Excerpt to read.
+--

As long as we also tidy up the IRQ_NONE for the error path, as
mentioned earlier in this thread I think I'm fine with that.

Maybe also add comments in the code, as well as the commit description seeing
as this is going to look a little unusual..

Jonathan

> 
> Best Regards,
> Fabrice
> 
> >    
> >> Hopefully this helps and is similar to what you observed.  
> > 
> > Cheers,
> > Ahmad
> >   
> >>
> >> Thanks and best regards,
> >> Fabrice
> >>  
> >>>
> >>> Cheers,
> >>> Ahmad
> >>>  
> >>>>>   - stm32mp151.dtsi describes the ADC interrupt as level-triggered
> >>>>>
> >>>>> Fix this by setting IRQF_ONESHOT to have the irqchip mask the IRQ
> >>>>> until the IRQ thread has finished.
> >>>>>
> >>>>> IRQF_ONESHOT also has the effect that the primary handler is no longer
> >>>>> forced into a thread. This makes the issue with spurious interrupts
> >>>>> interrupts disappear when reading the ADC on a threadirqs=1 kernel.

+--

Dataset records.

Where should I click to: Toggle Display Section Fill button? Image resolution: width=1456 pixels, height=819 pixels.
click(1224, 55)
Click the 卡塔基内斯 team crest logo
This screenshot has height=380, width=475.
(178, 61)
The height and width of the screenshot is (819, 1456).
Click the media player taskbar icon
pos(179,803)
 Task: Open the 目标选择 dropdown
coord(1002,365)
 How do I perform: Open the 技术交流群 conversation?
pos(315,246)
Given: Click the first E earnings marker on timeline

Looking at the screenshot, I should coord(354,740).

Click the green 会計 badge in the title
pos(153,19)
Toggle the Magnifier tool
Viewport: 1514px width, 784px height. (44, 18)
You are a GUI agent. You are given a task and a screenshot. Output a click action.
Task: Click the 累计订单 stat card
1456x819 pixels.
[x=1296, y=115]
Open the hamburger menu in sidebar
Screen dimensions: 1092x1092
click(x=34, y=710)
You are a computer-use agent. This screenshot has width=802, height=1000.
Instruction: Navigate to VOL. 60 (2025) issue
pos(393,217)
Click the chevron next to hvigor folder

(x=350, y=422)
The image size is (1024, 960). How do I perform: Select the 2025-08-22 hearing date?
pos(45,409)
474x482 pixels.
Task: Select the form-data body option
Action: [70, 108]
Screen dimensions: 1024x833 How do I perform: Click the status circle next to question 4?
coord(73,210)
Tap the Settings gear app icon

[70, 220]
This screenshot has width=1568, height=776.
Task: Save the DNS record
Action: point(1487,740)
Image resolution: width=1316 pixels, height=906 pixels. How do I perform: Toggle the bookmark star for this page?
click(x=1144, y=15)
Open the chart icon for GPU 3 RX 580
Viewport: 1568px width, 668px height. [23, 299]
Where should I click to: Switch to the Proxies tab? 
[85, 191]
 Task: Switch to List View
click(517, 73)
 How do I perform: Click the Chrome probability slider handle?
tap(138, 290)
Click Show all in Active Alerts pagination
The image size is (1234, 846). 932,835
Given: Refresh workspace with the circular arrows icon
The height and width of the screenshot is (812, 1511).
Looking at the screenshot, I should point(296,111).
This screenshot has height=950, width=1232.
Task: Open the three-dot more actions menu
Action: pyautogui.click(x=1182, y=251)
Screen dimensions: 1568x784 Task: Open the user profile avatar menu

+--

Written exercise A. Can you restate the paragraph in the ADC interrupt email thread beginning "Fix this by setting IRQF_ONESHOT" in a single shorter sentence that keeps its main facts?
Written exercise B. Will you carry on the ADC interrupt email thread from its last line?

Exercise response A. Setting IRQF_ONESHOT fixes it by making the irqchip keep the IRQ masked until the IRQ thread finishes.

Exercise response B.
> >>>>> This used to result in following kernel error message:
> >>>>>
> >>>>> 	iio iio:device1: Unexpected IRQ: IER=0x00000000, ISR=0x0000100e
> >>>>> or
> >>>>> 	iio iio:device1: Unexpected IRQ: IER=0x00000004, ISR=0x0000100a
> >>>>>
> >>>>> But with this patch applied (or threaded IRQs disabled), this no longer
> >>>>> occurs.
> >>>>>
> >>>>> Cc: Lucas Stach <l.stach at pengutronix.de>
> >>>>> Reported-by: Holger Assmann <has at pengutronix.de>
> >>>>> Fixes: 695e2f5c289b ("iio: adc: stm32-adc: fix a regression when using dma and irq")
> >>>>> Signed-off-by: Ahmad Fatoum <a.fatoum at pengutronix.de>
> >>>>> ---
> >>>>>  drivers/iio/adc/stm32-adc.c | 2 +-
> >>>>>  1 file changed, 1 insertion(+), 1 deletion(-)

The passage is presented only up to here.